> What to produce: Print again, word for word, all of the records below, and leave the pictures out.

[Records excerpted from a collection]

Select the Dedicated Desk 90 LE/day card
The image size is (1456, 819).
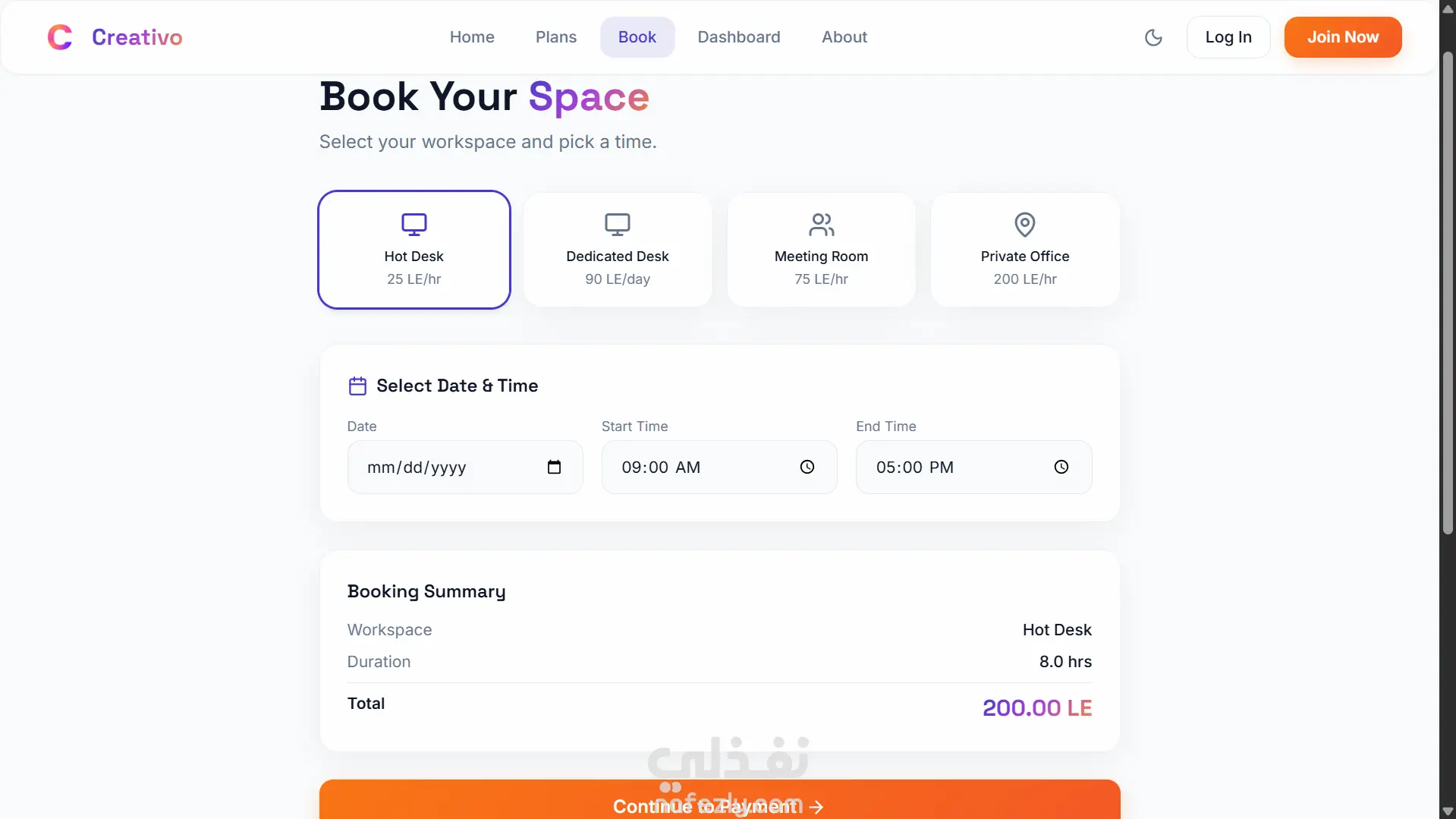(618, 250)
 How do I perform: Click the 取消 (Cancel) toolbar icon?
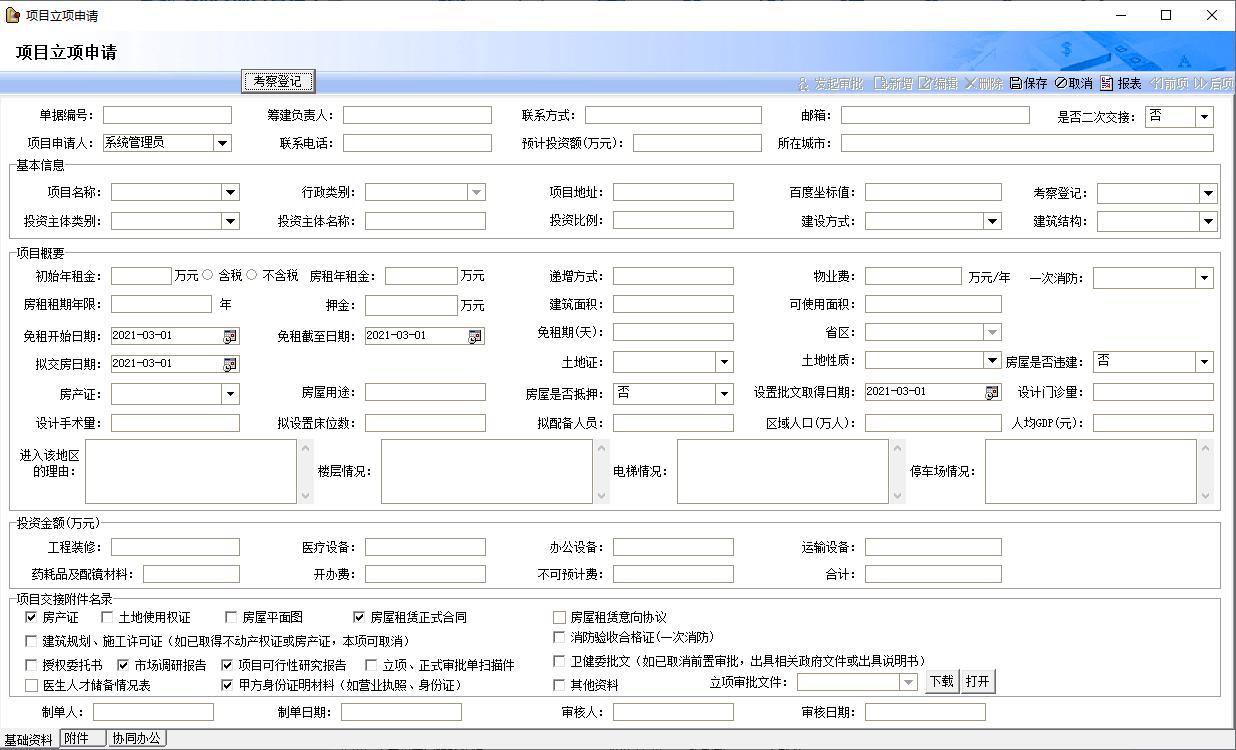[x=1073, y=84]
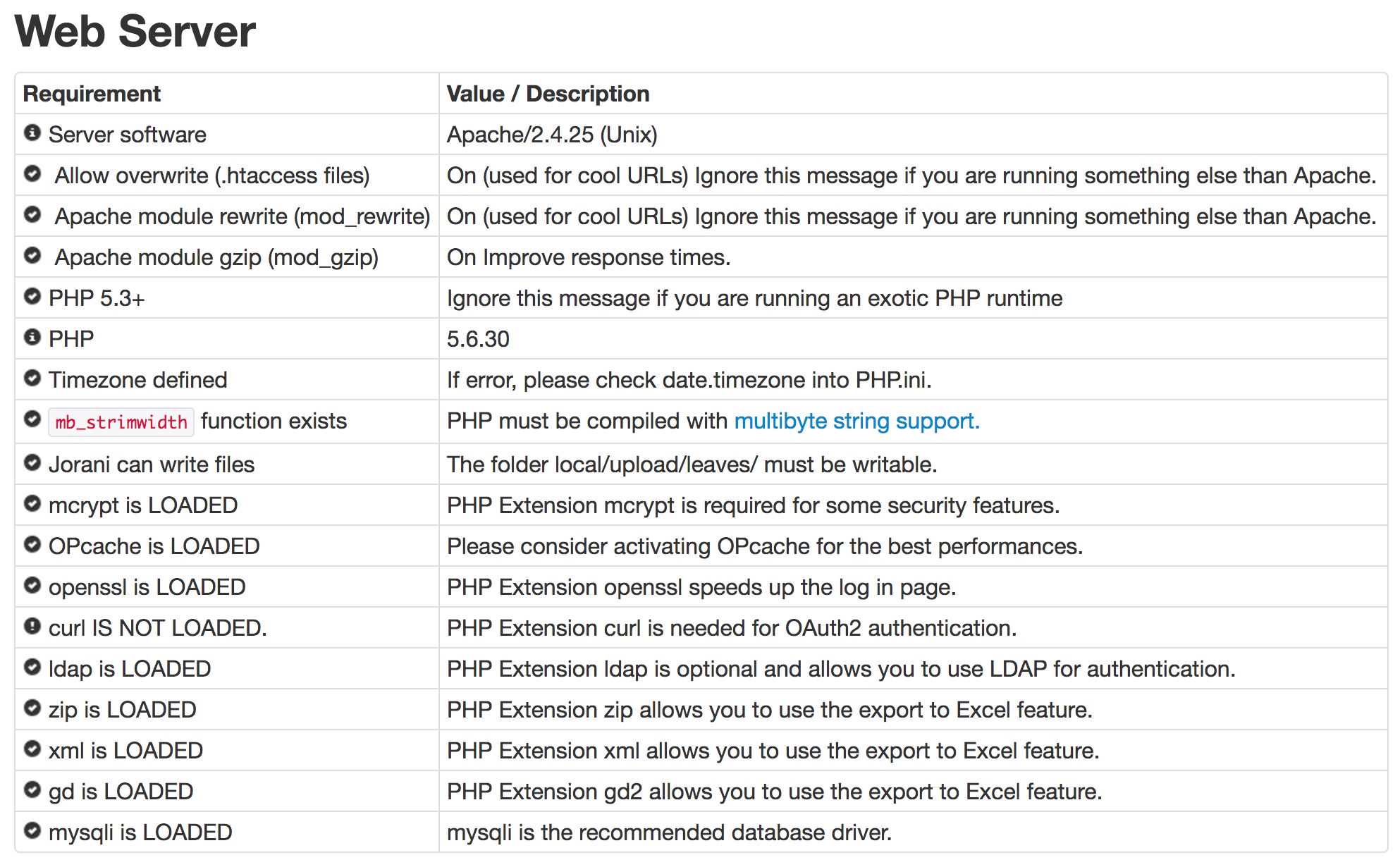Click the info icon beside Server software

(32, 133)
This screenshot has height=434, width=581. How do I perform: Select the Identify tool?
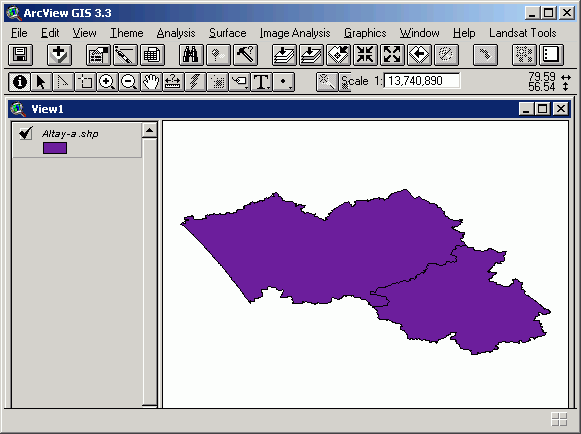pyautogui.click(x=19, y=82)
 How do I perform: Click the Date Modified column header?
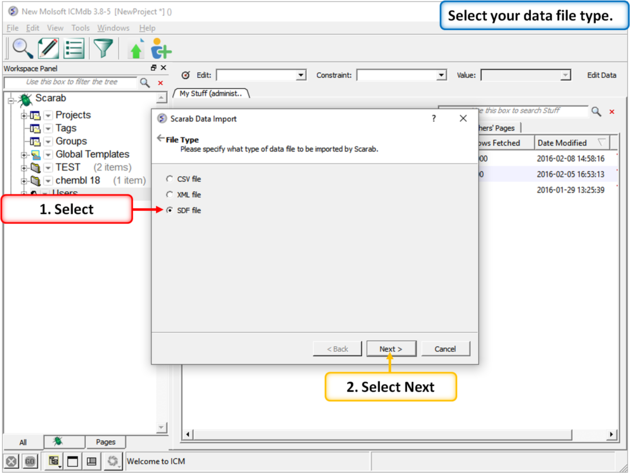(x=562, y=143)
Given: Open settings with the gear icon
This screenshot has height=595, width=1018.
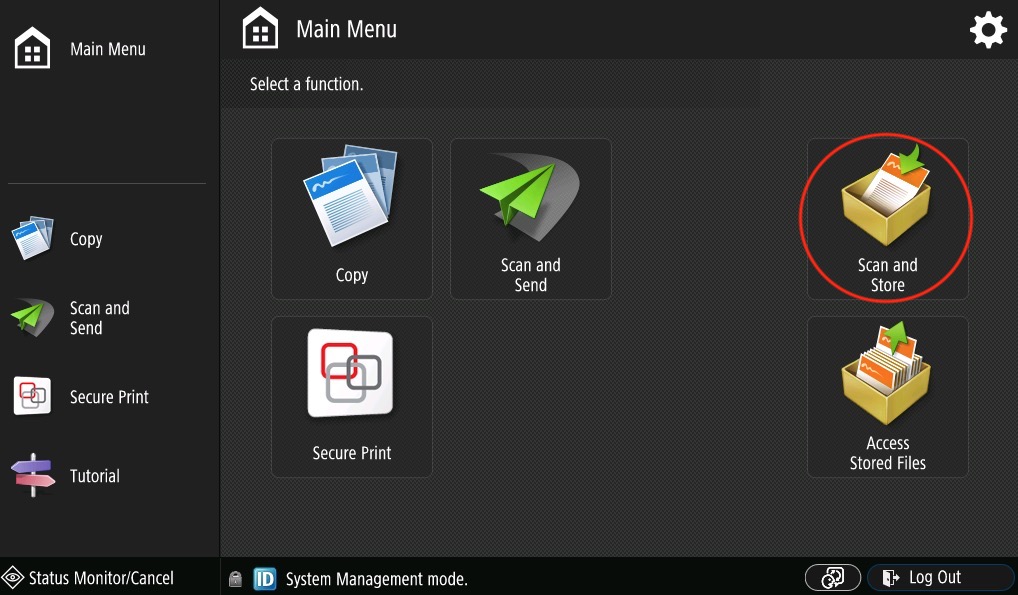Looking at the screenshot, I should coord(988,30).
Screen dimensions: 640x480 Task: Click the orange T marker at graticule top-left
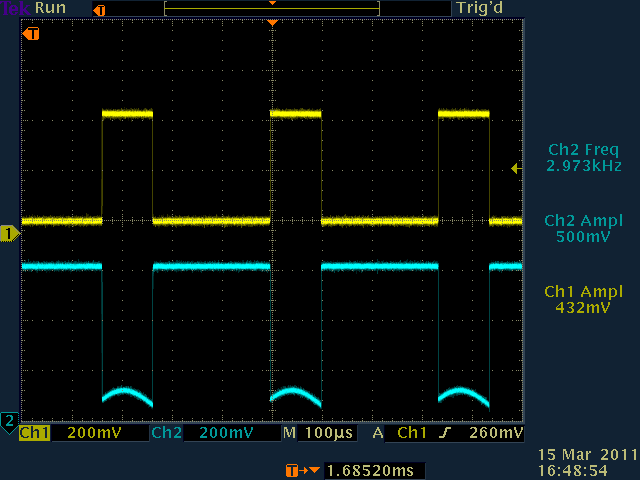click(32, 34)
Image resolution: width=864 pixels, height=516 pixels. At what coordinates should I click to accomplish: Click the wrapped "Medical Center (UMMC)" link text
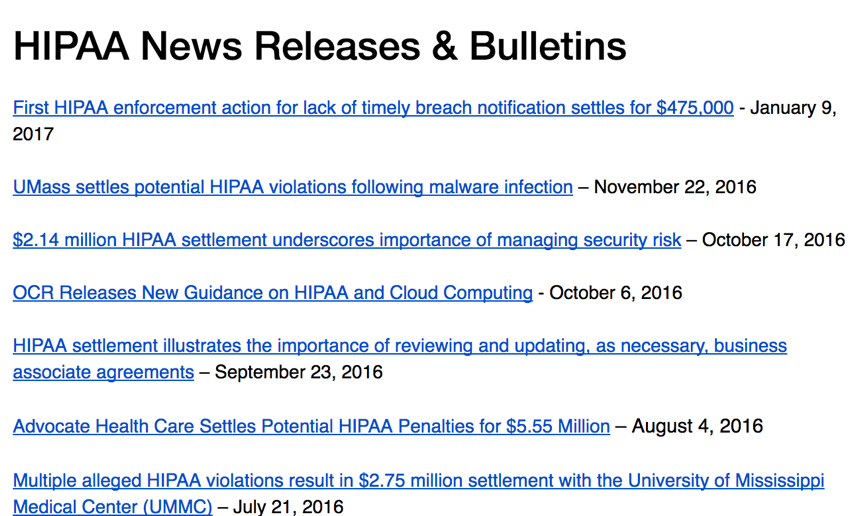coord(112,507)
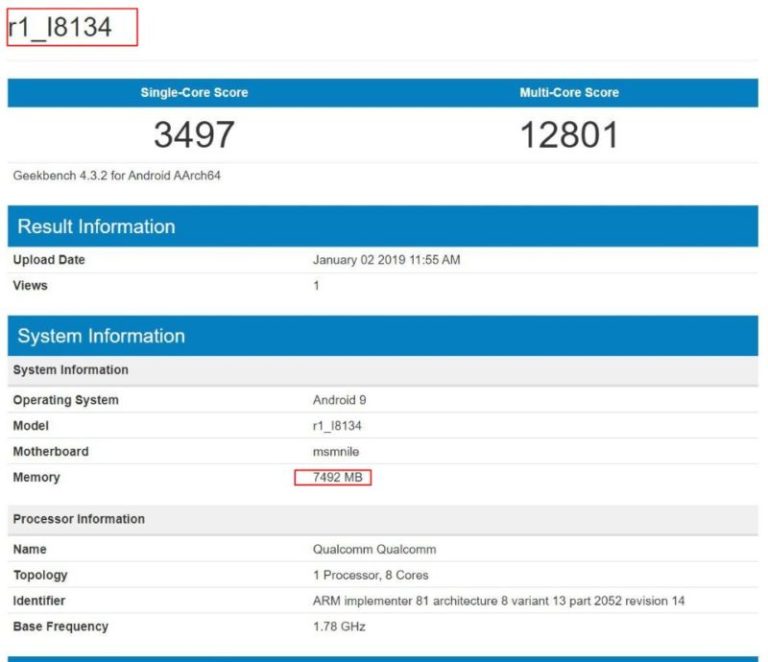Image resolution: width=768 pixels, height=662 pixels.
Task: Click the System Information blue header
Action: [x=101, y=336]
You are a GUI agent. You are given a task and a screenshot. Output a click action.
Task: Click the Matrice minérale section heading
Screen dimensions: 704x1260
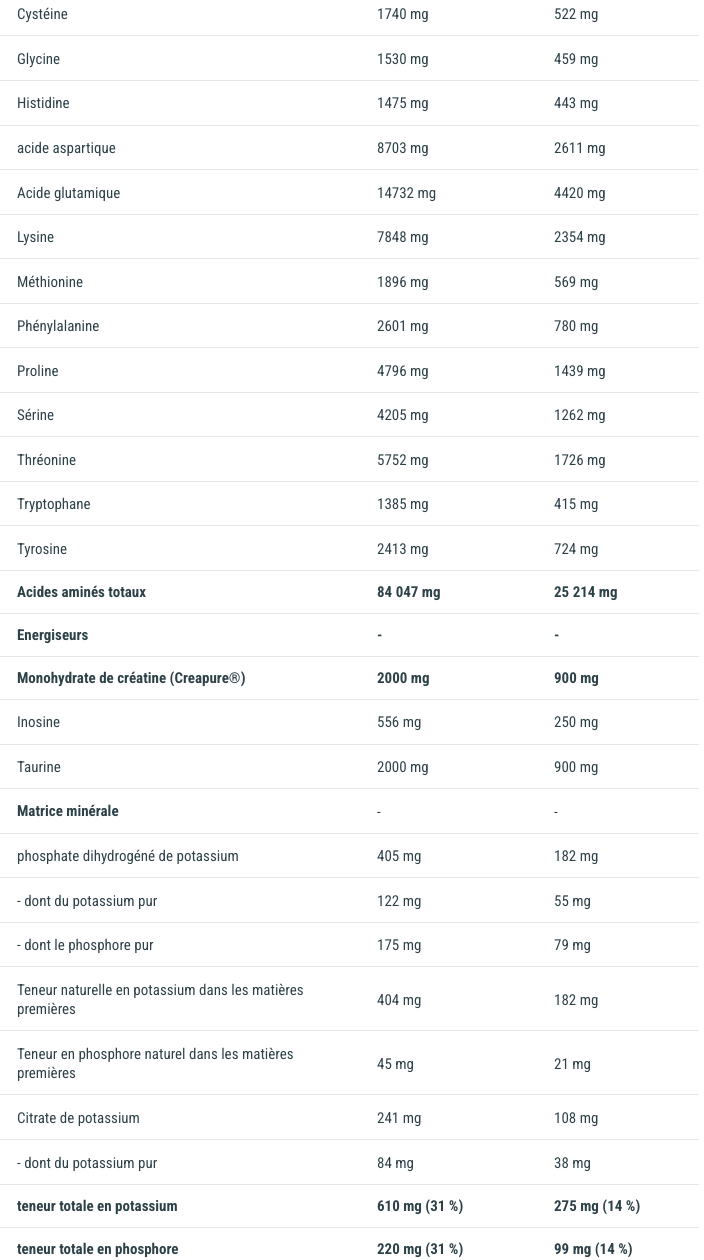68,811
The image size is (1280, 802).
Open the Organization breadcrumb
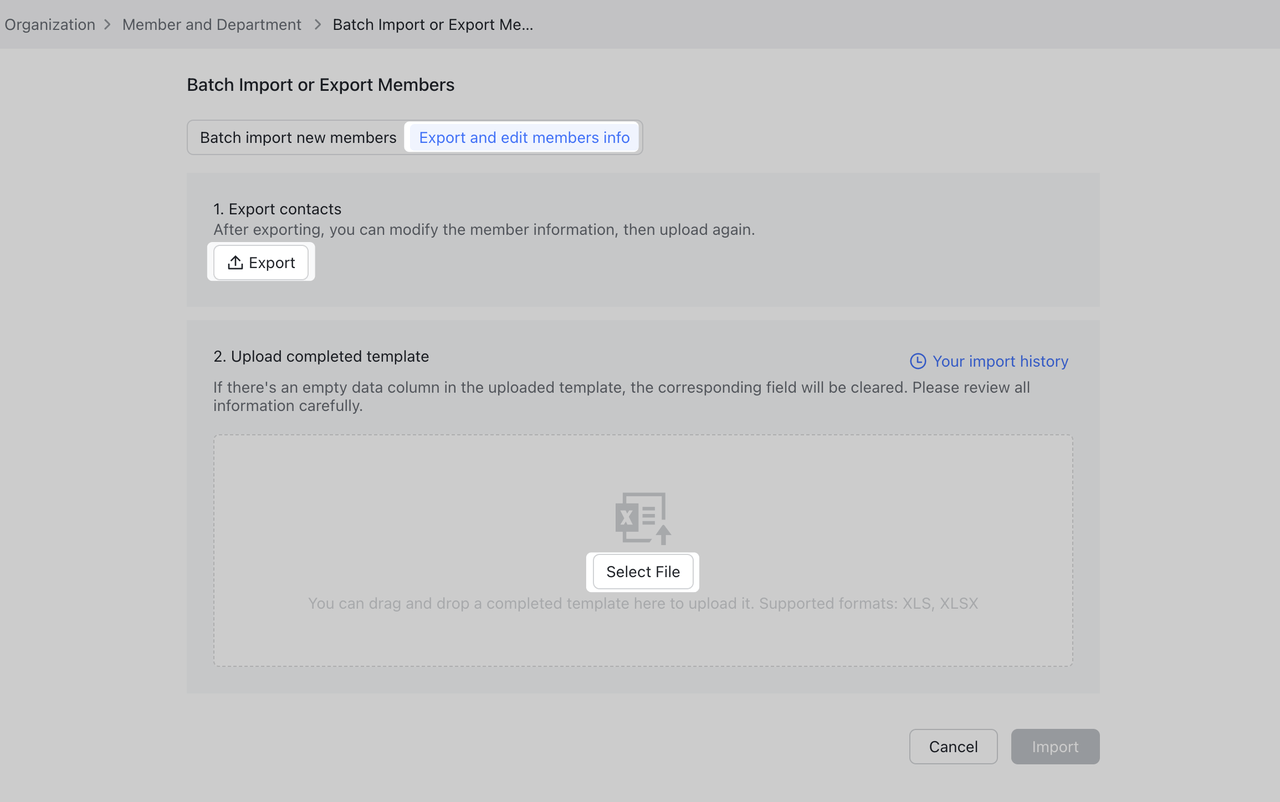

> Answer to this problem:
Select the Dedicated Desk 90 LE/day card
The image size is (1456, 819).
(618, 250)
 How do I perform: Click the 取消 (Cancel) toolbar icon?
[x=1073, y=84]
Click the info icon beside Server software

(32, 133)
This screenshot has height=434, width=581. How do I perform: Select the Identify tool?
pyautogui.click(x=19, y=82)
 How do I perform: Click the Date Modified column header?
(x=562, y=143)
Given: Open settings with the gear icon
This screenshot has height=595, width=1018.
Looking at the screenshot, I should coord(988,30).
Screen dimensions: 640x480 Task: Click the orange T marker at graticule top-left
click(32, 34)
Image resolution: width=864 pixels, height=516 pixels. At what coordinates should I click to accomplish: Click the wrapped "Medical Center (UMMC)" link text
coord(112,507)
Image resolution: width=768 pixels, height=662 pixels.
Task: Click the System Information blue header
Action: [x=101, y=336]
You are a GUI agent. You are given a task and a screenshot. Output a click action.
Task: Click the Matrice minérale section heading
Screen dimensions: 704x1260
68,811
The image size is (1280, 802).
Open the Organization breadcrumb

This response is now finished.